Norway paying a high price for salmon cash grab
The government plans to fill its coffers with a 40% tax on fish farmers but has lost £73m in cancelled licence fees and seen projects worth billions put on ice because of the proposal.
It started as a trickle but has become a flood.
When the Norwegian government announced last week that it planned a 40% “resource rent” tax on fish farmers, it also offered producers the chance to cancel purchases of extra biomass allowance (MTB) made earlier this year.
The country’s second largest salmon farmer, SalMar, was quick to take up the government’s offer, opting for a refund of the NOK 244.6 million (£20.5 m) it had paid for 1,223 tonnes of MTB.
“The company does not find it justifiable to pay the aforementioned remuneration,” said SalMar, which pointed out that with Norway’s 22% corporation tax adds, fish farmers would be paying 62% tax.
The farmers that chose a refund
SalMar returned 1,223 MTB tonnes for which it had paid NOK 244.6 million.
- Emilsen Fisk returned growth purchase of 1% that cost it 6.8 m.
- Nova Sea returned growth purchase of 1% costing 53.4 m.
- Lerøy Seafood Group rescinded the purchase of 614 tonnes of MTB that cost 123 m.
- Mowi rescinded purchase of 914 tonnes of MTB that cost 183 m.
Nordlaks rescinded purchase of 342 tonnes of MTB worth 68.4 m.
NRS rescinded purchase of 370 tonnes of MTB worth 62 m.
Cermaq rescinded purchase of 689 tonnes of MTB that cost the company 34 m.
SinkabergHansen returned 70 tonnes of MTB worth 14 m.
Edelfarm returned 1% extra MTB (price unknown) and so has Gratanglaks.
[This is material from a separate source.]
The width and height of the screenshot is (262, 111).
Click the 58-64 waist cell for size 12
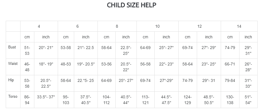[187, 64]
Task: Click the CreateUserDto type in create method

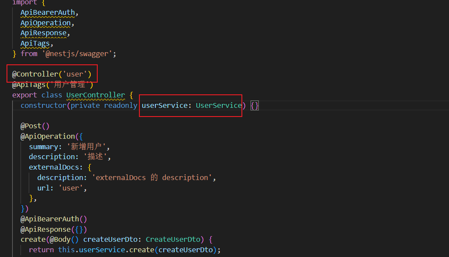Action: [x=173, y=239]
“The government’s surprising proposal, without waiting for the recommendation from the government-appointed tax committee, has also led to an unpredictability on the part of the authorities which reinforces the need for a closer evaluation of the company’s future investment strategies.”
Rush for refunds
SalMar’s choice of a refund on Friday was followed this week by the same decision from another seven of Norway’s top 10 salmon farmers – Mowi, Lerøy, Cermaq, NTS (through its part-owned subsidiary Norway Royal Salmon), Nova Sea, Nordlaks, and SinkabergHansen. A mid-sized farmer, Emilsen Fisk, which has 6.6 licences, has also chosen a refund before the deadline expires at 23.59 tomorrow, as have smaller farmers Edelfarm and Gratanglaks.
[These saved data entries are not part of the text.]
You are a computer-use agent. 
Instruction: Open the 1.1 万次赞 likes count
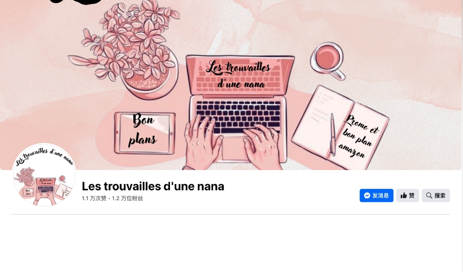pos(94,199)

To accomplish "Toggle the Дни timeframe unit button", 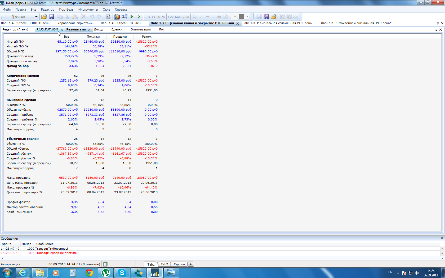I will click(186, 17).
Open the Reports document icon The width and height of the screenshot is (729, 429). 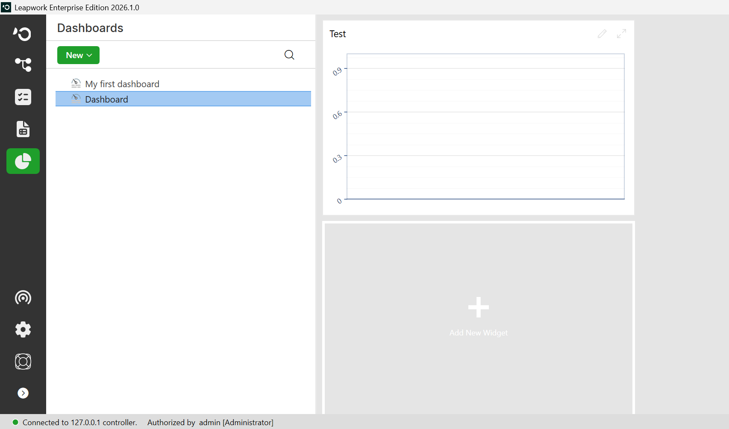click(x=23, y=129)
In total, farmers have handed back more than 4,600 tonnes of MTB for which they had together paid approximately NOK 875 m (£73 m) to the state.
Many companies have also announced that they are putting investments worth billions of NOK on hold because of the tax proposal.
These include wellboat operator Rostein, which has stopped contracting newbuild vessels in Norway. The amount of expenditure withheld is unknown, but a wellboat usually costs between NOK 500 m and 1 billion to build.
Nova Sea has suspended a NOK 3.3 billion investment in a new slaughterhouse and hatchery, and Lerøy has halted a NOK 420 m investment already under way to increase processing capacity at Skjervøy in Troms.
Nordlaks, which was planning to invest NOK 7 bn over the next six years, has put its plans on ice, and Cermaq, which envisaged investments of NOK 4 bn over four years, has done the same.
NRS, Firda Seafood, and wellboats owner Husøy Investeringsselskap have also halted projects.
In total, investments of over NOK 17 bn have been stopped or frozen.
The state’s potential wealth tax income from the shareholders of the farming companies has also been reduced. Salmon companies listed on the Oslo stock exchange have seen their total share value fall by approximately NOK 53 bn since the resource tax announcement.
Fish farming Expert’s Norwegian sister site, Kyst.no, has calculated that this reduces the state’s wealth tax take by something in the region of NOK 320 m.